═══ DOCUMENT
Friday, Dec. 01, 1961

Triple Play

In Santo Domingo (known for 25 years as Ciudad Trujillo), a crowd of youths clutched the corners of a Dominican flag and raced through the streets, shouting "Liberty by Christmas!" They did not have that long to wait. For the crowds that gathered excitedly on waterfront George Washington Avenue to watch the U.S. missile cruiser Little Rock and a destroyer escort patrolling just beyond the three-mile limit, liberty had already arrived. The Trujillo regime came tumbling down in the Dominican Republic last week, and a chartered DC-6 bore off to Fort Lauderdale, Fla., 29 members of the Trujillo family. Would he ever return to the Dominican Republic? Generalissimo Hector Trujillo was asked. He answered nonchalantly, sure: "After all, it's our country."

Desperate Bid. For 31 years, up to last week, Hector was literally right. In the name of Dictator Rafael Leonidas Trujillo, the Trujillo clan ruled the island as their own and enriched themselves. After the old dictator was assassinated last May as he rode to a rendezvous with his mistress, the fiefdom fell into the uncertain hands of his son and heir, Rafael ("Ramfis") Trujillo Jr., 32, who with U.S. approval was doing his best to arrange a peaceful transition. Last week, returning from exile, Uncle Hector and his brother Jose Arismendi, made a last desperate bid to reessert the bloody dictatorship. It took a triple play to defeat it--by Dominican President Joaquin Balaguer, helped by a 37-year-old Dominican air force general named Pedro Ramon Rodriguez Echaverria, and by the U.S. Navy, which coolly provided just the touch of old-fashioned "gunboat diplomacy" to enable the Dominicans themselves to end the Trujillo era.

In backing Ramfis, in the hope that he could bloodlessly "democratize" Trujillo-land, the U.S. made it a condition that Uncles Hector and Arismendi stay away. They did for a while, then began to complain that young Ramfis was frittering away their fief, and blustered home to stop him. At that point, Ramfis gave up. After all, he had a reported $500 million stashed away in solid currencies in overseas banks. So he resigned as armed forces chief of staff and embarked with a consoling German blonde on the family yacht Angelita, bound first for the nearby island of Guadeloupe, then for the bright lights of Paris. That left a vacuum, which the uncles sought to fill. They tried to line up diehard Trujillo generals for a coup, and according to opposition reports were prepared to murder upwards of 1,000 enemies in one night.

Pilots' Defection. But the anti-Trujillo opposition was also mobilizing for trouble. Orders from Washington approved by President Kennedy sent the Little Rock, the aircraft carriers Valley Forge and Franklin D. Roosevelt and coveys of support vessels toward the Dominican coast. Aboard the Valley Forge were 1,800 marines, with helicopters to land them on Dominican soil. At the airbase near the inland Dominican city of Santiago de los Caballeros, Commanding General Rodriguez ordered the arrest of every Trujillo agent in the city whom the uncles were apt to count on for their bloodbath. His younger brother, Air Force Deputy Chief of Staff Pedro Santiago Rodriguez Echaverria, persuaded 20 pilots at San Isidro, the main airbase in Ciudad Trujillo, to fly to Santiago.
══════
**INSTRUCTIONS**
1. From the article on the fall of the Trujillo regime, transcribe the passage starting at "Pilots' Defection. But" and ending at "fly to Santiago.".
2. List every U.S. Navy vessel that the article on the fall of the Trujillo regime identifies by name.
═══ RECORDED DATA
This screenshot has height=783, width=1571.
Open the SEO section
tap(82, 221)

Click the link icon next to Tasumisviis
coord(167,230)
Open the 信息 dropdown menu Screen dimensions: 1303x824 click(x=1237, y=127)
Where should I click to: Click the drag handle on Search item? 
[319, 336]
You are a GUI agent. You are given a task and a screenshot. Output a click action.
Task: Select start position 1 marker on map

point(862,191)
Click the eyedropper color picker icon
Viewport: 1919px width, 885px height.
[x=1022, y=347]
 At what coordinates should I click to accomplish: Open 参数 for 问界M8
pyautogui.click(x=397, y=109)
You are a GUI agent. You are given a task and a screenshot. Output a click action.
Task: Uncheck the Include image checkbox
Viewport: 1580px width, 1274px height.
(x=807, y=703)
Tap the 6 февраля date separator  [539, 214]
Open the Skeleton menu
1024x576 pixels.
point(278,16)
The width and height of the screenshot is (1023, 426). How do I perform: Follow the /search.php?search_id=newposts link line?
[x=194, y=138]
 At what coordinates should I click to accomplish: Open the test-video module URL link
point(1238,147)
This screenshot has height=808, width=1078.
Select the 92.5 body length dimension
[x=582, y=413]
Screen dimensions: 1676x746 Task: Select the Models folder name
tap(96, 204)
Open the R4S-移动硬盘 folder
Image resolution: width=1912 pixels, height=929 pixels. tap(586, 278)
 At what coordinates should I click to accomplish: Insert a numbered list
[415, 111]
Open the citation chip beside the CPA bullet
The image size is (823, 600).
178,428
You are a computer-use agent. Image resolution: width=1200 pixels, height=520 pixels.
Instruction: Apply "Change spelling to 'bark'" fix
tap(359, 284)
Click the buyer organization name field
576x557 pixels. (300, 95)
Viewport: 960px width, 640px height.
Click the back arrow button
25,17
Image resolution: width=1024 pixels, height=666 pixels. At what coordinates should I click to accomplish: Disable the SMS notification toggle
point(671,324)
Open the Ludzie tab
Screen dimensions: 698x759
══════
**SOLUTION LIST**
1.
Pilots' Defection. But the anti-Trujillo opposition was also mobilizing for trouble. Orders from Washington approved by President Kennedy sent the Little Rock, the aircraft carriers Valley Forge and Franklin D. Roosevelt and coveys of support vessels toward the Dominican coast. Aboard the Valley Forge were 1,800 marines, with helicopters to land them on Dominican soil. At the airbase near the inland Dominican city of Santiago de los Caballeros, Commanding General Rodriguez ordered the arrest of every Trujillo agent in the city whom the uncles were apt to count on for their bloodbath. His younger brother, Air Force Deputy Chief of Staff Pedro Santiago Rodriguez Echaverria, persuaded 20 pilots at San Isidro, the main airbase in Ciudad Trujillo, to fly to Santiago.

2.
Little Rock
Valley Forge
Franklin D. Roosevelt